On days when alcohol purchases are higher, Barriques might reach 40%-50% of one of its normal, pre-coronavirus days in sales. But even reaching just 25% of what would have been a normal day’s sales volume generates enough profit to sustain payroll, he said.
Like many establishments, the Thirsty Goat thrives on large gatherings. It would serve athletes and spectators of spring sports such as wrestling and youth basketball, Clanton said.
On a regular Friday before the restrictions, the restaurant would do $15,000 in sales. Now, it’s down to $9,000. Clanton said she believes it was down $100,000 overall for March, and she is looking ahead to graduation and Mother’s Day as potentially significant profit losses.
Quivey’s co-owner Deirdre Garton said the federal Paycheck Protection Programs has helped keep her business afloat.
“Luckily we got a PPP loan to pay staff. Our goal is to move very carefully and slowly as we reopen, for customer and employee safety,” she said.
Every business that’s stayed open or reopened has been forced to adapt somehow.
Barriques began the “Safer at Home” order by closing for two weeks, and when it reopened the first week of April, it limited its food and drink menu offered while offering alcoholic beverages for carryout, mostly through a mobile ordering site it already had in place for a while.
Weygandt said the current menu is only 10% of the regular offerings, most of it drinks.
The Thirsty Goat has found it challenging to meet pre-arranged pickup times, like having a broasted chicken, brisket and buns ready for 6 p.m. pickup. It’s also found carryout containers to be a strain.
Clanton said not only is the business spending more on packaging containers, vendors such as Gordon Food Service have been out of some items, such as brown paper bags, for over a month. She had to turn to online purveyors like Amazon, where she’s found a purchase limit for some items.
And now, with so many carryout orders, employees have learned to write what every item is on top of the containers, Clanton said.
At the Rolling Pin, Laiter has been offering lunch and breakfast to go along with her bakery staples. She said her 20 different soups have been popular, and the support of her regular customers has kept things going.

# Given data
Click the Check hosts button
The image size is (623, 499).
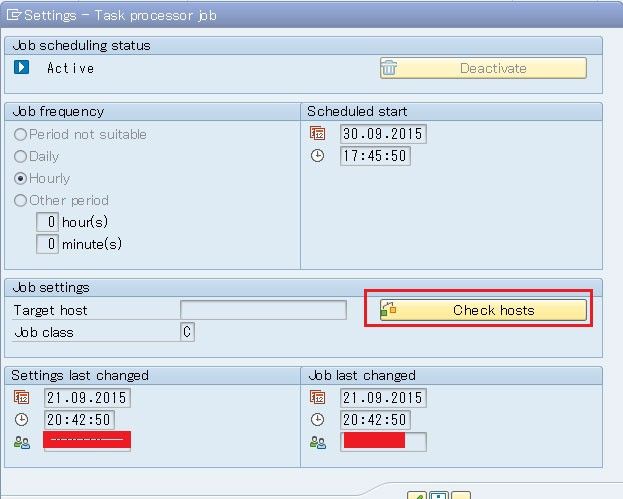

==

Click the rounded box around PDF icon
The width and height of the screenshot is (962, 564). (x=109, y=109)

# Work instruction
Please reproduce the passage on restaurants during the coronavirus restrictions word for word, starting with "Clanton said not" and going on through "for some items.". The records come from a separate source and have no connection to the passage on restaurants during the coronavirus restrictions.

# Solution
Clanton said not only is the business spending more on packaging containers, vendors such as Gordon Food Service have been out of some items, such as brown paper bags, for over a month. She had to turn to online purveyors like Amazon, where she’s found a purchase limit for some items.